The team has moved from a 111-day delivery cycle to a 35-day turnaround. This is a savings of 75 days due to a large reduction in waiting for others to perform tasks that could be automated.

The Microsoft engagement finally helped me go through an Agile experience, which I had always heard about. The program added much value to our software department. - Kgabo Sephesu

Going forward, the team will focus on adding more unit tests to their applications and continue getting a solid foundation in the new structure they are using. This effort includes introducing native unit tests to the C++ projects.

An area the team is aiming to implement is A/B testing in conjunction with usage monitoring to get better feedback on how operators are using their client application.

The IoT engagement helped the team rapidly implement a high-volume messaging system that could be monitored in real time with room for expansion in a secure and trusted manner.

For future steps, we have connected the Transnet team with the Microsoft Services division to continue the work on the IoT solution by adding predictive maintenance based on the telemetry from the trains as well as the wheel data coming in from the scanning device.

In addition to the predictive maintenance, the team will refactor the existing code base for their device to push information directly to the IoT hub instead of via a file.

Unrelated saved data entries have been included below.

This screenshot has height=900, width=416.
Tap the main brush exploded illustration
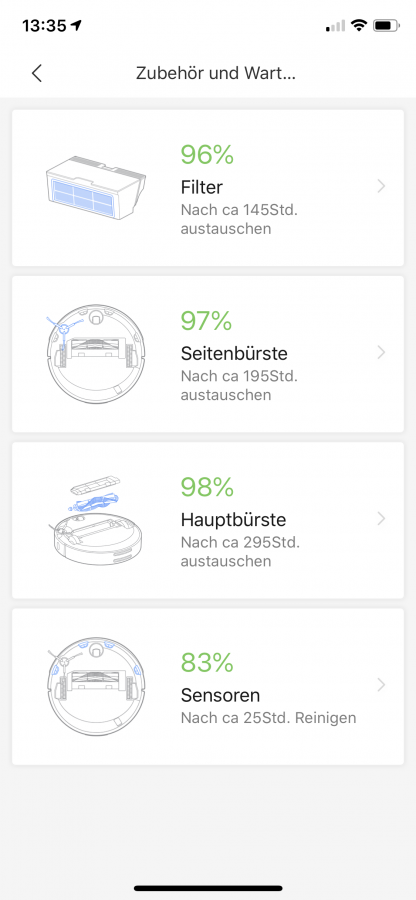coord(96,521)
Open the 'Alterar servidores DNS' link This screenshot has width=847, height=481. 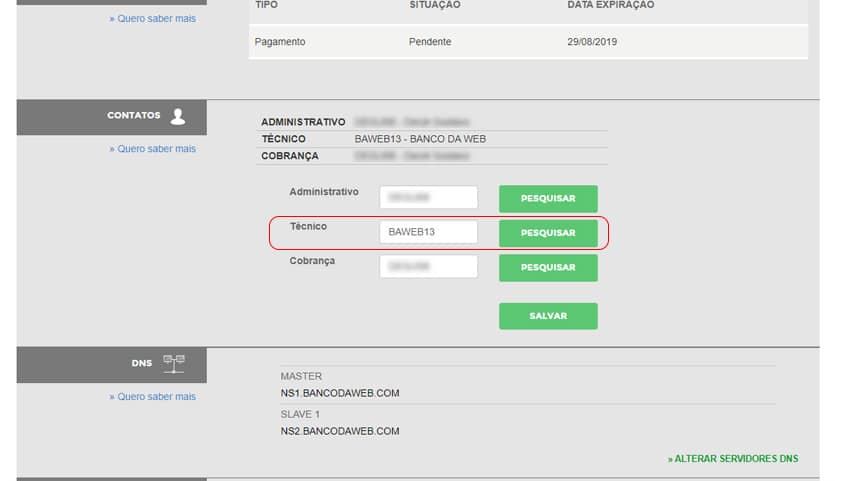733,459
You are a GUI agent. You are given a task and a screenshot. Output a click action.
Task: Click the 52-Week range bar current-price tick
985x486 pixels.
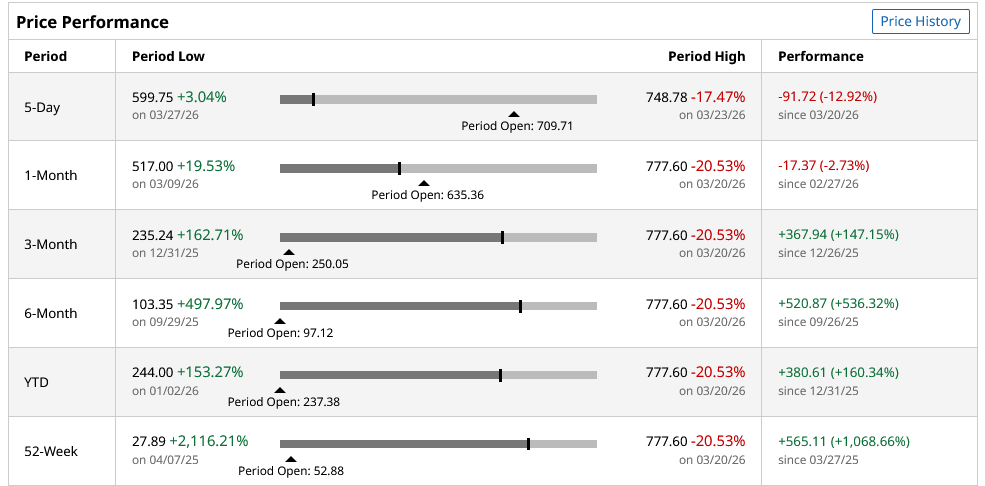[528, 444]
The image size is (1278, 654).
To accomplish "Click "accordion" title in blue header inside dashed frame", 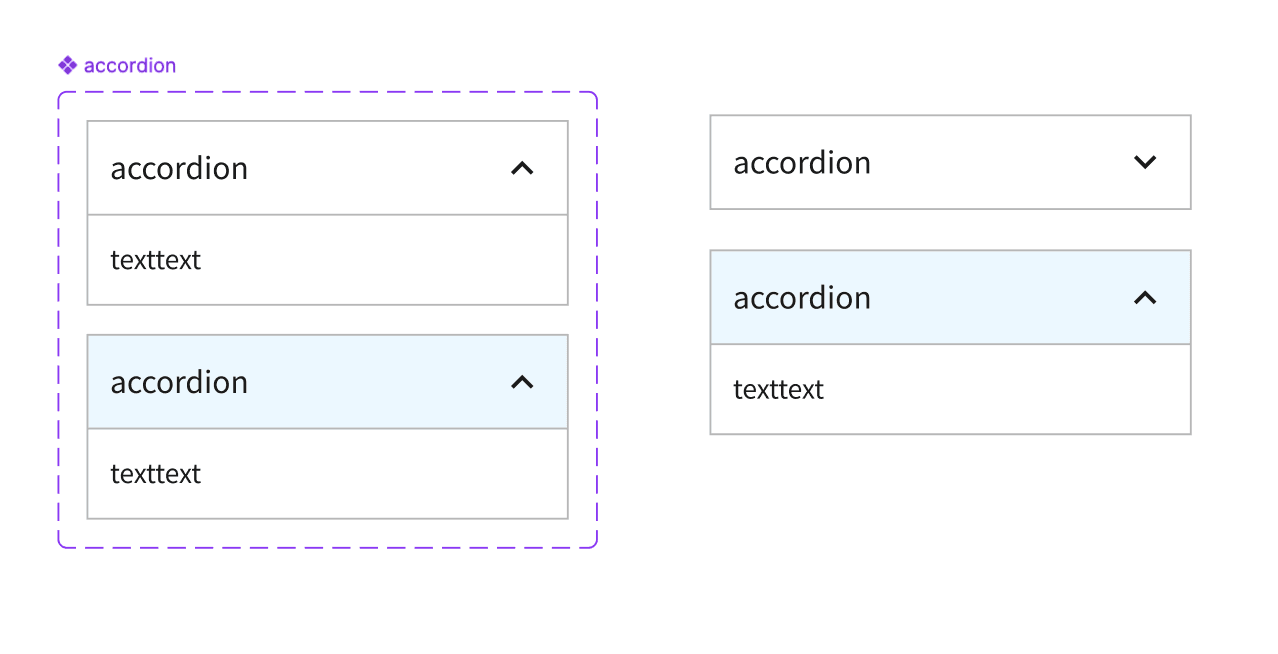I will [179, 382].
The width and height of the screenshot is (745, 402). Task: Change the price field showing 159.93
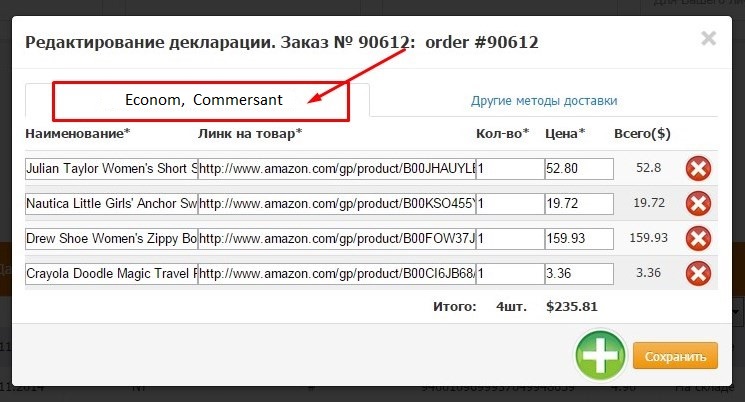(x=578, y=238)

The mechanisms for automatically managing third-party build processes as well as integrating device updates into the build process are some of the artifacts that can be used universally.

At the time we concluded our work with the Transnet team, we had successfully implemented an end-to-end DevOps process from scratch and produced the ground work for their IoT solution.

I would like to thank you and your team for choosing us for the deep technical engagement. It was truly remarkable. The team is excited and looking forward to delivering more value to our stakeholders in shorter periods of time. The greater impact was also when the team learned valuable insights about Visual Studio. We have already configured sprints for one of our major projects and we’ll be ready to execute fully in the New Year.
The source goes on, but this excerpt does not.